(Beginning of Materials provided)
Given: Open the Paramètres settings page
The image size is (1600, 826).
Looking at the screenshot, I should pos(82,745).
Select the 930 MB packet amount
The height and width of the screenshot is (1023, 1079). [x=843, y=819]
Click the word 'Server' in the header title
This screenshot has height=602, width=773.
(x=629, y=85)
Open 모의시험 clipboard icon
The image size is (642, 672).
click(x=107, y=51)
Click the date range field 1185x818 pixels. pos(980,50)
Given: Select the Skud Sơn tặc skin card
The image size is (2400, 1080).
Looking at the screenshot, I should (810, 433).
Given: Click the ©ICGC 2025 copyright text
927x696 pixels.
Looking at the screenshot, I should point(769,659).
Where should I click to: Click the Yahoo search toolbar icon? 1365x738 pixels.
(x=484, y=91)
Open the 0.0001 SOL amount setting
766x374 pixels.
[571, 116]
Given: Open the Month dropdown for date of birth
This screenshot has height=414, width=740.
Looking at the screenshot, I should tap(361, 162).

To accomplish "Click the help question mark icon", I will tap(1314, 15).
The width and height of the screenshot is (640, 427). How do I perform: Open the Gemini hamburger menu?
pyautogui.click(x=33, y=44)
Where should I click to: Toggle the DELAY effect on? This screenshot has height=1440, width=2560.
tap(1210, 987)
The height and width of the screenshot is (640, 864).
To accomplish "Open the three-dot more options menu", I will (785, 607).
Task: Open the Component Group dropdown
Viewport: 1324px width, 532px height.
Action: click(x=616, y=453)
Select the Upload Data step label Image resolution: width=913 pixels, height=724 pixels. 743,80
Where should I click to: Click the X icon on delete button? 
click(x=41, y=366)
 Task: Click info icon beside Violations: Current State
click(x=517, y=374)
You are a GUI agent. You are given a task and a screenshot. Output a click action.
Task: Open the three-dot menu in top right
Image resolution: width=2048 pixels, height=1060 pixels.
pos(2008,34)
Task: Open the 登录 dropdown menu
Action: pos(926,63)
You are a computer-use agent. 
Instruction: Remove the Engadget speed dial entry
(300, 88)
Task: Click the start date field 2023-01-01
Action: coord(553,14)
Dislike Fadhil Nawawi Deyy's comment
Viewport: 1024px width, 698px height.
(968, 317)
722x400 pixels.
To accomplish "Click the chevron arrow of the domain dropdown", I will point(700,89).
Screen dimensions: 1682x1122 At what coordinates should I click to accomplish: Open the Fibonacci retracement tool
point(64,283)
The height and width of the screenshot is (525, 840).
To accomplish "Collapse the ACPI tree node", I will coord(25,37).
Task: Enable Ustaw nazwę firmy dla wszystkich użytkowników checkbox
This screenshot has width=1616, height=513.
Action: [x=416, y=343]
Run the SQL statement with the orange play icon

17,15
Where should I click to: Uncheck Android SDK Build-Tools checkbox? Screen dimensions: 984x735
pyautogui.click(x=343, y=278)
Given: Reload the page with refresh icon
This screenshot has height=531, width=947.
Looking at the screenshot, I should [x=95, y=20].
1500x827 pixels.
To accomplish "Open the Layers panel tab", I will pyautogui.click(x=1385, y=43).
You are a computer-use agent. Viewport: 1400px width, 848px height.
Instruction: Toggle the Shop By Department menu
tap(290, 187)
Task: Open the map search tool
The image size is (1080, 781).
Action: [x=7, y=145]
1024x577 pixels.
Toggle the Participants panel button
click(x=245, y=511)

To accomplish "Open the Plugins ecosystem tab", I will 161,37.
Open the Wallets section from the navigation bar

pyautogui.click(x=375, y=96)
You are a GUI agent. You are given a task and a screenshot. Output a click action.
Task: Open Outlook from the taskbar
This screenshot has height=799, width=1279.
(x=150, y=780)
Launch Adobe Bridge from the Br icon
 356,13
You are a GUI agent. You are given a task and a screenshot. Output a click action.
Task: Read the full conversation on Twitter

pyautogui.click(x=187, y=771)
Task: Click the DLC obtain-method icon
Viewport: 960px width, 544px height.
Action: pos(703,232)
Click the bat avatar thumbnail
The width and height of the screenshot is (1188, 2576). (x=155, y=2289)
(End of Materials provided)
When you copy the data, keep every line word for word.

▶ **Your response**:
Given: Open the Paramètres settings page
The image size is (1600, 826).
Looking at the screenshot, I should pos(82,745).
Select the 930 MB packet amount
The height and width of the screenshot is (1023, 1079). [x=843, y=819]
Click the word 'Server' in the header title
This screenshot has height=602, width=773.
(x=629, y=85)
Open 모의시험 clipboard icon
The image size is (642, 672).
click(x=107, y=51)
Click the date range field 1185x818 pixels. pos(980,50)
Given: Select the Skud Sơn tặc skin card
The image size is (2400, 1080).
Looking at the screenshot, I should (810, 433).
Given: Click the ©ICGC 2025 copyright text
927x696 pixels.
Looking at the screenshot, I should point(769,659).
Where should I click to: Click the Yahoo search toolbar icon? 1365x738 pixels.
(x=484, y=91)
Open the 0.0001 SOL amount setting
766x374 pixels.
[571, 116]
Given: Open the Month dropdown for date of birth
This screenshot has height=414, width=740.
Looking at the screenshot, I should tap(361, 162).

To accomplish "Click the help question mark icon", I will tap(1314, 15).
The width and height of the screenshot is (640, 427). How do I perform: Open the Gemini hamburger menu?
pyautogui.click(x=33, y=44)
Where should I click to: Toggle the DELAY effect on? This screenshot has height=1440, width=2560.
tap(1210, 987)
The height and width of the screenshot is (640, 864).
To accomplish "Open the three-dot more options menu", I will (785, 607).
Task: Open the Component Group dropdown
Viewport: 1324px width, 532px height.
Action: click(x=616, y=453)
Select the Upload Data step label Image resolution: width=913 pixels, height=724 pixels. 743,80
Where should I click to: Click the X icon on delete button? 
click(x=41, y=366)
 Task: Click info icon beside Violations: Current State
click(x=517, y=374)
You are a GUI agent. You are given a task and a screenshot. Output a click action.
Task: Open the three-dot menu in top right
Image resolution: width=2048 pixels, height=1060 pixels.
pos(2008,34)
Task: Open the 登录 dropdown menu
Action: pos(926,63)
You are a computer-use agent. 
Instruction: Remove the Engadget speed dial entry
(300, 88)
Task: Click the start date field 2023-01-01
Action: coord(553,14)
Dislike Fadhil Nawawi Deyy's comment
Viewport: 1024px width, 698px height.
(968, 317)
722x400 pixels.
To accomplish "Click the chevron arrow of the domain dropdown", I will point(700,89).
Screen dimensions: 1682x1122 At what coordinates should I click to accomplish: Open the Fibonacci retracement tool
point(64,283)
The height and width of the screenshot is (525, 840).
To accomplish "Collapse the ACPI tree node", I will coord(25,37).
Task: Enable Ustaw nazwę firmy dla wszystkich użytkowników checkbox
This screenshot has width=1616, height=513.
Action: [x=416, y=343]
Run the SQL statement with the orange play icon

17,15
Where should I click to: Uncheck Android SDK Build-Tools checkbox? Screen dimensions: 984x735
pyautogui.click(x=343, y=278)
Given: Reload the page with refresh icon
This screenshot has height=531, width=947.
Looking at the screenshot, I should [x=95, y=20].
1500x827 pixels.
To accomplish "Open the Layers panel tab", I will pyautogui.click(x=1385, y=43).
You are a computer-use agent. Viewport: 1400px width, 848px height.
Instruction: Toggle the Shop By Department menu
tap(290, 187)
Task: Open the map search tool
The image size is (1080, 781).
Action: [x=7, y=145]
1024x577 pixels.
Toggle the Participants panel button
click(x=245, y=511)

To accomplish "Open the Plugins ecosystem tab", I will 161,37.
Open the Wallets section from the navigation bar

pyautogui.click(x=375, y=96)
You are a GUI agent. You are given a task and a screenshot. Output a click action.
Task: Open Outlook from the taskbar
This screenshot has height=799, width=1279.
(x=150, y=780)
Launch Adobe Bridge from the Br icon
 356,13
You are a GUI agent. You are given a task and a screenshot. Output a click action.
Task: Read the full conversation on Twitter

pyautogui.click(x=187, y=771)
Task: Click the DLC obtain-method icon
Viewport: 960px width, 544px height.
Action: pos(703,232)
Click the bat avatar thumbnail
The width and height of the screenshot is (1188, 2576). (x=155, y=2289)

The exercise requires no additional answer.